El conocimiento del producto vive en las cabezas de las personas. Cuando las personas se van, el conocimiento se va con ellas.

Eso no es un problema de memoria. Es un problema de cultura.

Lo que vi funcionar en Silicon Valley

A mediados de los 2000 trabajé en un proyecto con una empresa que hoy se llama Adaptive Insights. En ese tiempo eran una startup haciendo software de planificación financiera — un producto complejo, con lógica de negocio profunda y usuarios exigentes. Hacían ágil, sí, pero tenían algo que pocas empresas tenían: un wiki en MediaWiki donde documentaban el producto de forma rigurosa y continua.

No eran diagramas UML ni especificaciones técnicas al estilo IBM. Era otra cosa: narrativas completas de cada feature, descripción del valor de negocio, mockups, el razonamiento detrás de cada decisión. Versión por versión, funcionalidad por funcionalidad. Y lo más importante — ese wiki era el centro de gravedad de todas las conversaciones del equipo. Cuando alguien tenía una duda, la respuesta estaba ahí. Cuando se tomaba una decisión, se actualizaba ahí. Cuando entraba alguien nuevo, se ponía al día ahí.

Era el SSoT — Single Source of Truth — pero no como concepto abstracto. Como práctica diaria.

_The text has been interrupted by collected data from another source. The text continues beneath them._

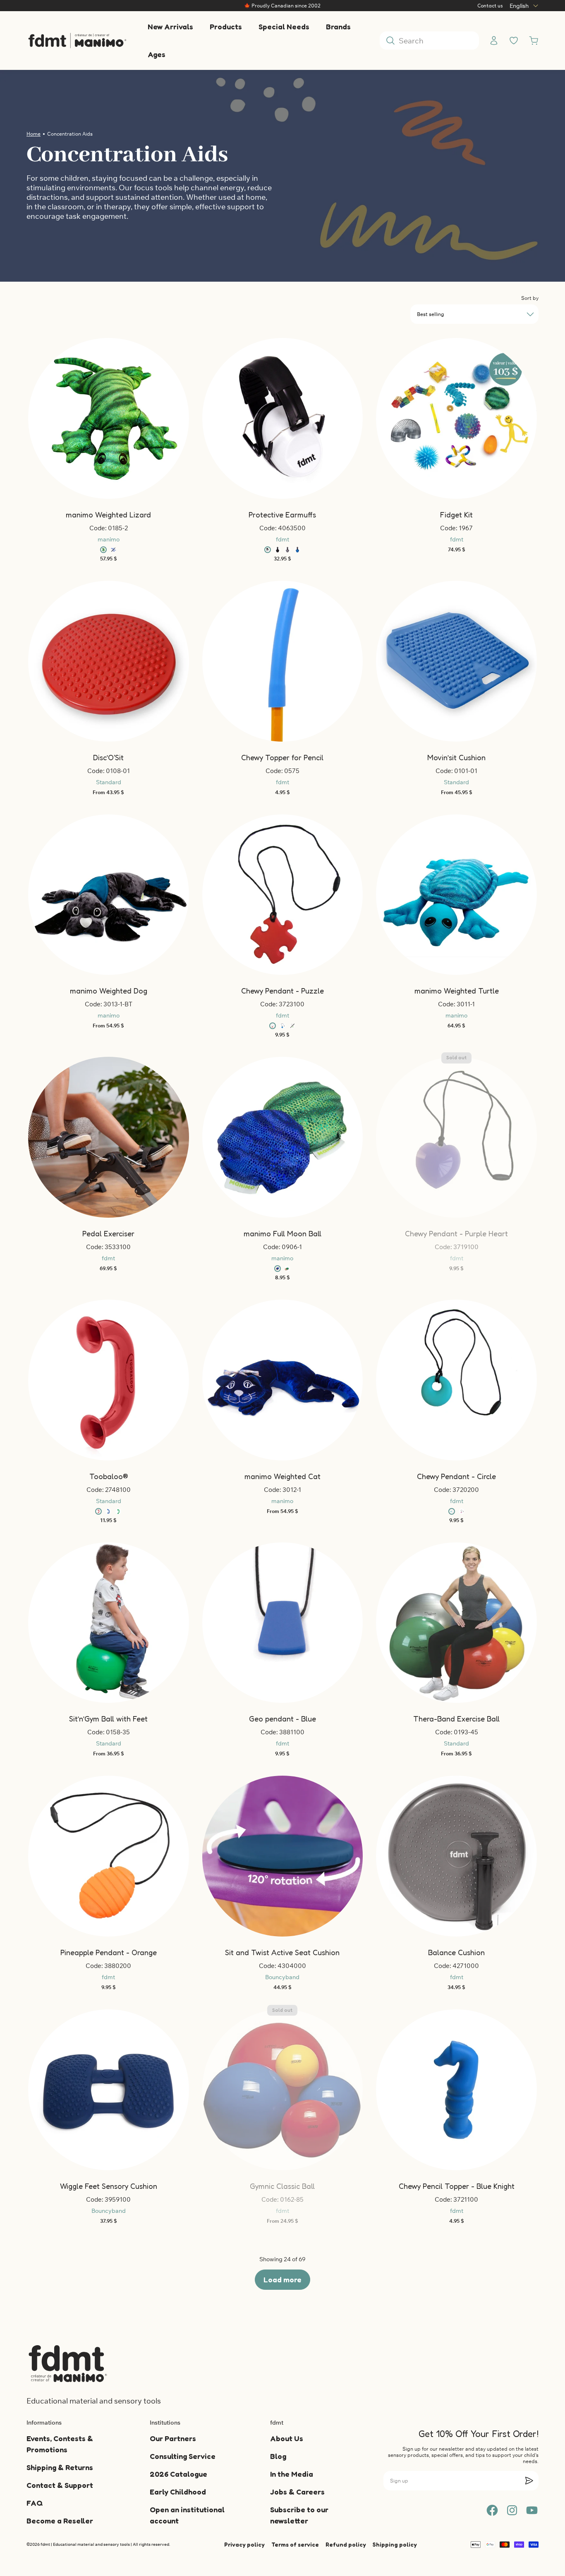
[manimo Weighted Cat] (282, 1380)
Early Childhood (178, 2491)
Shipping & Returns (59, 2467)
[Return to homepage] (67, 2363)
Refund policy (346, 2544)
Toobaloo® (108, 1476)
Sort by (530, 298)
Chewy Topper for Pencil (282, 757)
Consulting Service (182, 2456)
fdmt (282, 539)
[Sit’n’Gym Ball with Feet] (108, 1622)
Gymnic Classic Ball (282, 2186)
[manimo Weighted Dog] (108, 894)
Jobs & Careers (297, 2491)
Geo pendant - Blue (282, 1718)
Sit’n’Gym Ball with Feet (108, 1718)
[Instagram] (512, 2510)
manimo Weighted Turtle (456, 990)
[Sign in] (494, 40)
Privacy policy (244, 2544)
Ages (156, 54)
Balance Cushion (456, 1952)
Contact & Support (59, 2485)
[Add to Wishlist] (99, 419)
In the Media (291, 2473)
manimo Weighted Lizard (108, 514)
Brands (338, 26)
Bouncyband (282, 1977)
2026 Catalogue (178, 2473)
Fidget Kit (456, 514)
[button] (99, 419)
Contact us (490, 5)
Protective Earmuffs (282, 514)
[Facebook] (492, 2510)
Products (226, 26)
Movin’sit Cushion (456, 757)
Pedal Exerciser (108, 1233)
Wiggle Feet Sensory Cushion (108, 2186)
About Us (286, 2438)
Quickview (113, 651)
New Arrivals (170, 26)
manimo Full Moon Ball (282, 1233)
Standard (108, 782)
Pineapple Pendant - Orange (108, 1952)
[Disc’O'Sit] (108, 661)
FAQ (34, 2502)
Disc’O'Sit (108, 757)
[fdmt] (77, 41)
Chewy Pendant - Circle (456, 1476)
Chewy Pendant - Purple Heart (456, 1233)
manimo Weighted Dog (108, 990)
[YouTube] (532, 2510)
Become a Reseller (59, 2520)
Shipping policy (395, 2544)
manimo (109, 539)
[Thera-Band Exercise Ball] (456, 1622)
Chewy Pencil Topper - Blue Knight (457, 2186)
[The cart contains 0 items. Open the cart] (534, 40)
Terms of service (295, 2544)
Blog (278, 2456)
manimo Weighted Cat (282, 1476)
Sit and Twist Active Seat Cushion (282, 1952)
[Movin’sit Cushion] (456, 661)
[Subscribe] (529, 2480)
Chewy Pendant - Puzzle (282, 990)
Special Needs (284, 26)
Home (33, 134)
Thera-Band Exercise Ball (456, 1718)
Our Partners (173, 2438)
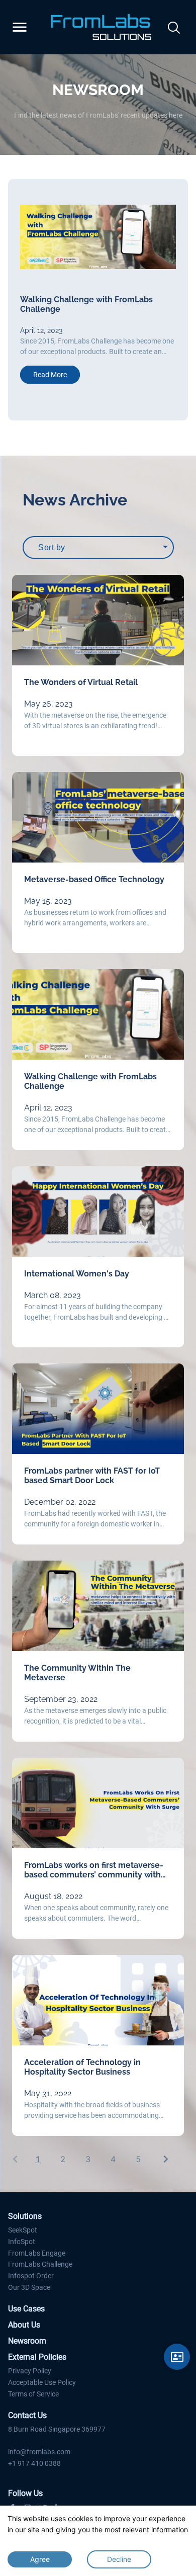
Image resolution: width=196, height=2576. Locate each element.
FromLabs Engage (36, 2253)
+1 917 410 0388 (34, 2463)
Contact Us (27, 2415)
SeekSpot (22, 2230)
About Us (24, 2325)
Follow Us (25, 2493)
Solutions (25, 2216)
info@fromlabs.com (39, 2452)
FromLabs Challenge (40, 2264)
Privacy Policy (29, 2371)
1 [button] (38, 2159)
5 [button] (138, 2159)
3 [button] (87, 2159)
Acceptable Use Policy (42, 2382)
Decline (119, 2559)
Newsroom (27, 2341)
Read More (50, 375)
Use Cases (26, 2308)
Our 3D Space (29, 2287)
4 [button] (113, 2159)
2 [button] (62, 2159)
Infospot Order (31, 2276)
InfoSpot (21, 2242)
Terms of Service (33, 2394)
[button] (15, 299)
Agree (40, 2559)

Lo que vi en ese equipo no fue solo eficiencia. Vi una cultura donde pensar estaba documentado, donde el razonamiento colectivo tenía un lugar donde vivir y crecer. Vi un equipo que podía moverse rápido precisamente porque no tenía que reconstruir contexto en cada reunión.

Esa imagen mental la cargo hace veinte años. Y sigo sin poder transmitirla con argumentos — porque es el tipo de conocimiento que solo se entiende viviéndolo.

Por qué ese aprendizaje no se generalizó

El mundo ágil de los años siguientes fue absorbido por el delivery. Scrum, Kanban, sprints, velocidad, burndown charts. La conversación de la industria giró hacia cómo entregar software más rápido y con menos fricción. Y en ese contexto, documentar el producto se empezó a sentir como overhead — trabajo adicional que ralentizaba el flujo, burocracia disfrazada de buena práctica.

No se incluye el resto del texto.